▸ **RECORDS FOR THIS TASK**:
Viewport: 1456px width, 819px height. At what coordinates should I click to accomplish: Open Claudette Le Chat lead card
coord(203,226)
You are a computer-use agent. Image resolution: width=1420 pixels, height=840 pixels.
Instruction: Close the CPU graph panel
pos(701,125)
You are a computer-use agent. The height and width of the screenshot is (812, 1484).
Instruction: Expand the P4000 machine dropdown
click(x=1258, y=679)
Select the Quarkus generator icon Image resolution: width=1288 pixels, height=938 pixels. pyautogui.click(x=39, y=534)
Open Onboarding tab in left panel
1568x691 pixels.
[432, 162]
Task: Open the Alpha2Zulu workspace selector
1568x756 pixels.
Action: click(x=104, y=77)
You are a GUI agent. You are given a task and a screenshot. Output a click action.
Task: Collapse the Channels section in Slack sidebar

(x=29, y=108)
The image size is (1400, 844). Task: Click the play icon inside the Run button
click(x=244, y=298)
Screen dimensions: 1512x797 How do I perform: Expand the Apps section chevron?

▸ **ACTIVITY**: Print out every entry, keeping each one exact.

▸ **EXPECTED OUTPUT**:
Viewport: 1456px width, 819px height. At what coordinates should I click to accomplish: Open Claudette Le Chat lead card
coord(203,226)
You are a computer-use agent. Image resolution: width=1420 pixels, height=840 pixels.
Instruction: Close the CPU graph panel
pos(701,125)
You are a computer-use agent. The height and width of the screenshot is (812, 1484).
Instruction: Expand the P4000 machine dropdown
click(x=1258, y=679)
Select the Quarkus generator icon Image resolution: width=1288 pixels, height=938 pixels. pyautogui.click(x=39, y=534)
Open Onboarding tab in left panel
1568x691 pixels.
[432, 162]
Task: Open the Alpha2Zulu workspace selector
1568x756 pixels.
Action: click(x=104, y=77)
You are a GUI agent. You are given a task and a screenshot. Output a click action.
Task: Collapse the Channels section in Slack sidebar

(x=29, y=108)
The image size is (1400, 844). Task: Click the play icon inside the Run button
click(x=244, y=298)
Screen dimensions: 1512x797 How do I perform: Expand the Apps section chevron?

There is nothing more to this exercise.